**Work order:**
Every single entry needs to appear again exactly as given.

**Material for this task:**
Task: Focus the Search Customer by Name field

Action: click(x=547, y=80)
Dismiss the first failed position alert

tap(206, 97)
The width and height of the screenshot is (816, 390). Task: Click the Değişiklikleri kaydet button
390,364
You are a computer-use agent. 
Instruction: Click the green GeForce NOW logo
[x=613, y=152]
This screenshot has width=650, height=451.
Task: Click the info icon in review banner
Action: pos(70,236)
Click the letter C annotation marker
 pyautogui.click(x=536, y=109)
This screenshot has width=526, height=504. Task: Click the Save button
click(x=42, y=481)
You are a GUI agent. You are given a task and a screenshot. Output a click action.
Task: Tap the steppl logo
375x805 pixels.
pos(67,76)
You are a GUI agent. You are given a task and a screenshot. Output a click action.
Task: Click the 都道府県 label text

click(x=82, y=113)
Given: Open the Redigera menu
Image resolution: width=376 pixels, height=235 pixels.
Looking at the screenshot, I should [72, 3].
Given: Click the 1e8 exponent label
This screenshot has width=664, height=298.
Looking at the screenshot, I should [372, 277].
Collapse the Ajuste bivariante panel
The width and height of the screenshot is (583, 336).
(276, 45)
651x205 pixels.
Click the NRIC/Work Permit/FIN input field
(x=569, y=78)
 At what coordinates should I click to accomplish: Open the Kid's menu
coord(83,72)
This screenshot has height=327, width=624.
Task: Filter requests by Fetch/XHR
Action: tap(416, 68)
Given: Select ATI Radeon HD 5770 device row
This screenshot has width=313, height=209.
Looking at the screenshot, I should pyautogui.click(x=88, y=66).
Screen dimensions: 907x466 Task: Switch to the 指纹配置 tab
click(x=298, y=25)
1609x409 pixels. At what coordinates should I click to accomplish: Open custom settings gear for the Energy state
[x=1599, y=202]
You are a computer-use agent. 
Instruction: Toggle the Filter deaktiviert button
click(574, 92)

**Answer for the task:**
Task: Focus the Search Customer by Name field

Action: click(x=547, y=80)
Dismiss the first failed position alert

tap(206, 97)
The width and height of the screenshot is (816, 390). Task: Click the Değişiklikleri kaydet button
390,364
You are a computer-use agent. 
Instruction: Click the green GeForce NOW logo
[x=613, y=152]
This screenshot has width=650, height=451.
Task: Click the info icon in review banner
Action: pos(70,236)
Click the letter C annotation marker
 pyautogui.click(x=536, y=109)
This screenshot has width=526, height=504. Task: Click the Save button
click(x=42, y=481)
You are a GUI agent. You are given a task and a screenshot. Output a click action.
Task: Tap the steppl logo
375x805 pixels.
pos(67,76)
You are a GUI agent. You are given a task and a screenshot. Output a click action.
Task: Click the 都道府県 label text

click(x=82, y=113)
Given: Open the Redigera menu
Image resolution: width=376 pixels, height=235 pixels.
Looking at the screenshot, I should [72, 3].
Given: Click the 1e8 exponent label
This screenshot has width=664, height=298.
Looking at the screenshot, I should [372, 277].
Collapse the Ajuste bivariante panel
The width and height of the screenshot is (583, 336).
(276, 45)
651x205 pixels.
Click the NRIC/Work Permit/FIN input field
(x=569, y=78)
 At what coordinates should I click to accomplish: Open the Kid's menu
coord(83,72)
This screenshot has height=327, width=624.
Task: Filter requests by Fetch/XHR
Action: tap(416, 68)
Given: Select ATI Radeon HD 5770 device row
This screenshot has width=313, height=209.
Looking at the screenshot, I should pyautogui.click(x=88, y=66).
Screen dimensions: 907x466 Task: Switch to the 指纹配置 tab
click(x=298, y=25)
1609x409 pixels. At what coordinates should I click to accomplish: Open custom settings gear for the Energy state
[x=1599, y=202]
You are a computer-use agent. 
Instruction: Toggle the Filter deaktiviert button
click(574, 92)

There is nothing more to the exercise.